Claire Judde de Larivière – A la base, il y a vraiment la volonté de donner à Toulouse ce qui lui manquait : un grand événement dédié au débat d’idées, permettant de faire se rencontrer des publics différents. Pour nous, il était important de construire la manifestation autour du dialogue, de l’échange, et de ne pas en faire uniquement un espace de conférences. La conférence est le format le plus commun et le plus rassurant. Il nous apparaissait impératif de proposer d’autres formats, susceptibles d’intéresser un public plus large, notamment les jeunes.
La manifestation va s’articuler autour de trois axes thématiques : deux axes récurrents (Histoire et démocratie et Ecrire l’histoire) et un axe spécifique à chaque édition. Pourquoi avoir choisi Du silex au big data comme axe spécifique pour cette première édition ?
Claire Judde de Larivière – Nous tenons vraiment à nous saisir de problématiques contemporaines, notamment celles résultant des mutations technologiques, pour ne surtout pas figer l’histoire dans le passé. Nous avons choisi la question des données comme axe de cette première édition car elle nous semble vraiment primordiale à l’heure actuelle. Nous voyons bien à quel point la gestion et la communication (ou la fuite) des données sont en train de bouleverser nos vies et de transformer notre rapport à la démocratie. Or, le traitement des données constitue le fondement du travail de l’historien. Nous voulons mettre en exergue non seulement l’expérience pratique de l’historien en la matière mais également son regard critique. Par sa nature à la fois mathématique et énigmatique, le big data possède une force d’intimidation qu’il est crucial de (re)mettre en question. Au-delà, l’idée consiste à examiner et interroger la manière dont des masses de données ont pu être gérées à travers les siècles.
A quoi, selon vous, pourrait ressembler l’histoire – en tant que discipline – de demain ?
Claire Judde de Larivière – Des tendances sont déjà en train de se dessiner. Par exemple, ce qu’on appelle « Histoire mondiale ou globale » aux Etats-Unis et « Histoire connectée » en France. On réécrit l’histoire du monde dans une perspective non centrée, en ne prenant plus l’Europe ou l’Amérique du nord comme point de référence. Ça risque de devenir vraiment passionnant à partir du moment où les archives en Asie, en Afrique ou en Inde vont être ouvertes et explorées. Grâce aux évolutions techniques, il va également y avoir de nouvelles capacités d’analyse – et par conséquent de nouveaux enjeux.
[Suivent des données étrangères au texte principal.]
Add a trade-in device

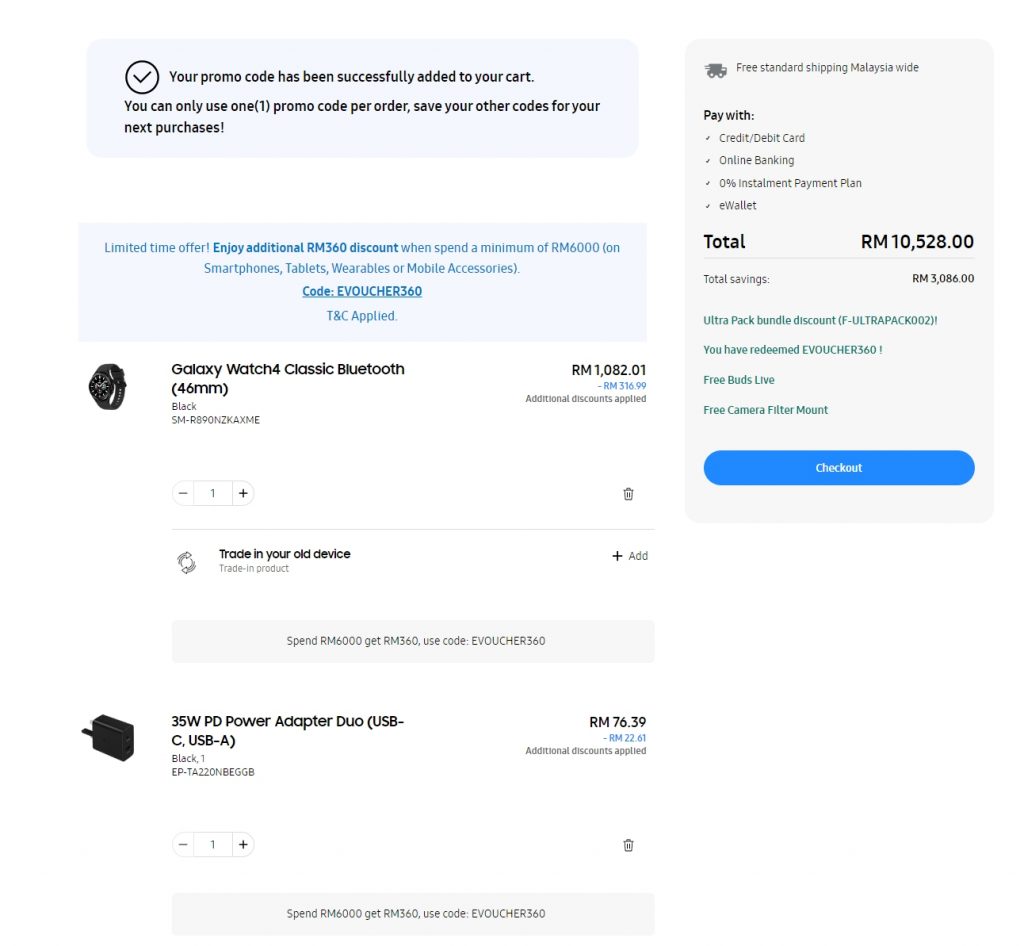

Charles-Henri Lavielle – Je suis persuadé que nous allons voir apparaître des historiens africains, par exemple, qui vont (re)construire l’histoire de l’Afrique à partir des sources à leur disposition et de leur point de vue. Cela va forcément apporter un nouvel éclairage sur notre perception de l’histoire du monde.
Claire Judde de Larivière – Actuellement, il y a également toute une réflexion autour de l’écriture de l’histoire. On cherche de nouveaux moyens de la restituer, de la raconter, par exemple avec la bande dessinée ou même le jeu vidéo. Quand j’étais étudiante en première année de fac d’histoire, une prof avait avancé une idée qui m’avait fasciné et continue de me fasciner. Elle avait dit qu’il serait peut-être possible un jour de lire à la façon de microsillons les ondes laissées par la voix du potier grec dans la poterie qu’il était en train de réaliser. Qui sait ? Par un procédé technique ou un autre, nous parviendrons peut-être un jour à entendre les voix des hommes de l’Antiquité.